E-mail Database Search and ForensicsArchival | What is a Subpoena?
As litigation and other requests for e-mail from backup tapes grow more frequent, an enterprise may be wise to restore, consolidate and archive all of its old e-mail held in backup.
Historically organizations did not think of e-mail as an asset worthy of preservation. They did not archive it, though copies would end up in network backup.
But experience has taught that e-mail evidence can be critical to defense of a lawsuit or enforcement of a contract. Alternatively its disclosure might be required under a subpoena (see definition below), a court order, an administrative summons, an IRS tax audit or a freedom of information act request (FOIA). Further, e-mail might be needed in an investigation (led internally or by outside criminal prosecutors) of a bribe, a kickback, an overcharge, tax evasion or a embezzlement of money, or it might be needed for an audit of alleged misallocation of funds.
Greg Smith of Messaging Architects observes that repeated requests for e-mails from backup can warrant a change of thinking in the IT department. “While most backup software deals very efficiently with individual electronic records, it cannot provide the same level of access to email.
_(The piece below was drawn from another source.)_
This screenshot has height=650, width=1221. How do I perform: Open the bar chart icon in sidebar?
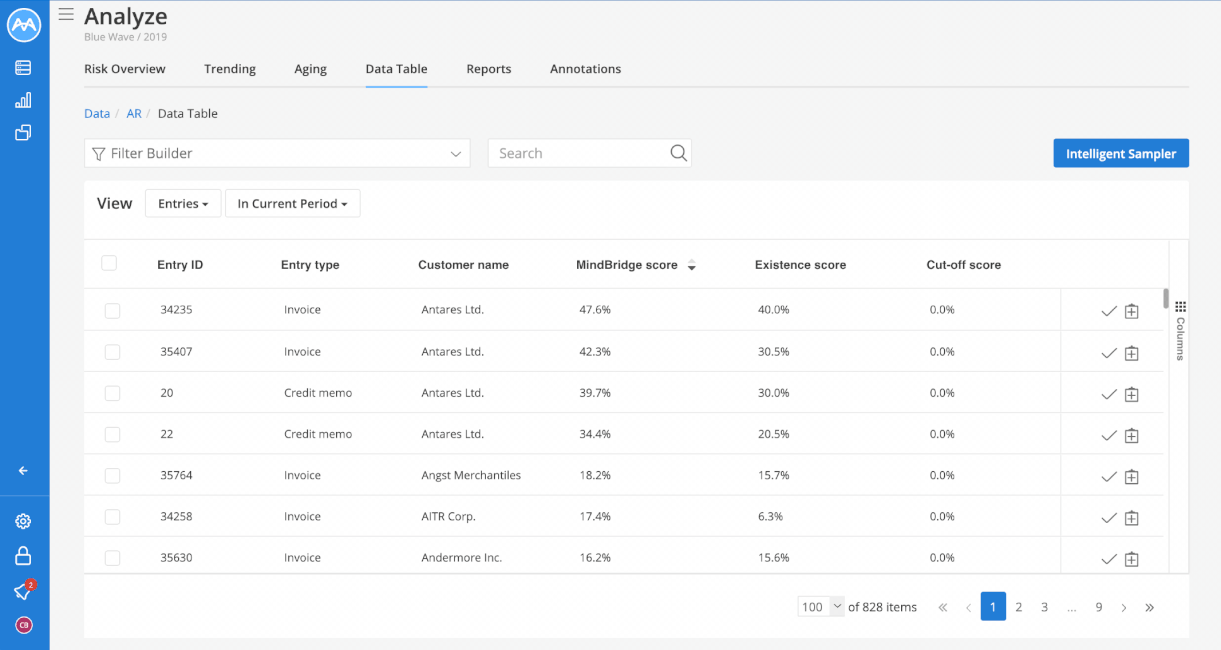tap(23, 100)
This is because enterprise email exists as a record within a database (such as for Groupwise or Microsoft Exchange). The database must be restored in its entirety and searched in its entirety in order to ascertain the contents of the database. With database sizes exceeding 100GB and scores if not hundreds of tapes, the cost to restore and search the tapes can be considerable. Recovering records for selective users and dates may satisfy the current discovery requirement, but with each successive lawsuit, or changes in discovery parameters for an existing lawsuit, restoration from tape can become a recurring financial liability.”
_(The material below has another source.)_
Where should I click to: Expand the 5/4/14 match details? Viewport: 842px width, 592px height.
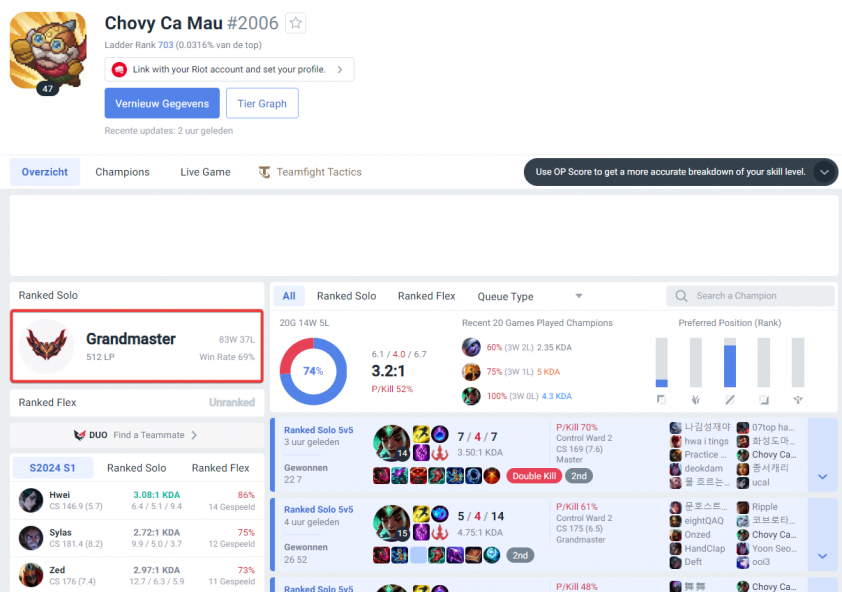click(x=822, y=556)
Greg continues, “The practical solution is to remove the information from tape permanently and place it in an electronic records format where information can be retained and managed as individual records and not conglomerates of information. In such a format, individual email records can be sorted by user or date.”
Restored records can be archived in an open (non-proprietary) format, such as XML, which enables searchers to tap an ever-expanding array of search and forensics tools. XML may or may not qualify as "native format" as that term is sometimes used in court decisions, though XML may be a more useful format than whatever the native format was.
Mr. Wright is an advisor to Messaging Architects, experts in e-discovery and consultants in e-mail investigations.
Post Script What is a subpoena? A subpoena is a legal demand that someone turn over information or evidence. Commonly the laws of litigation enable a party to subpoena other parties for records or other evidence. Sometimes the law also invests the power to subpoena in an official who conducts investigations, such as a government auditor or an inspector general. If a party abuses the power to subpoena, by demanding irrelevant records or by issuing a demand with no regard for the cost of compliance, a court may sanction the issuer of the subpoena.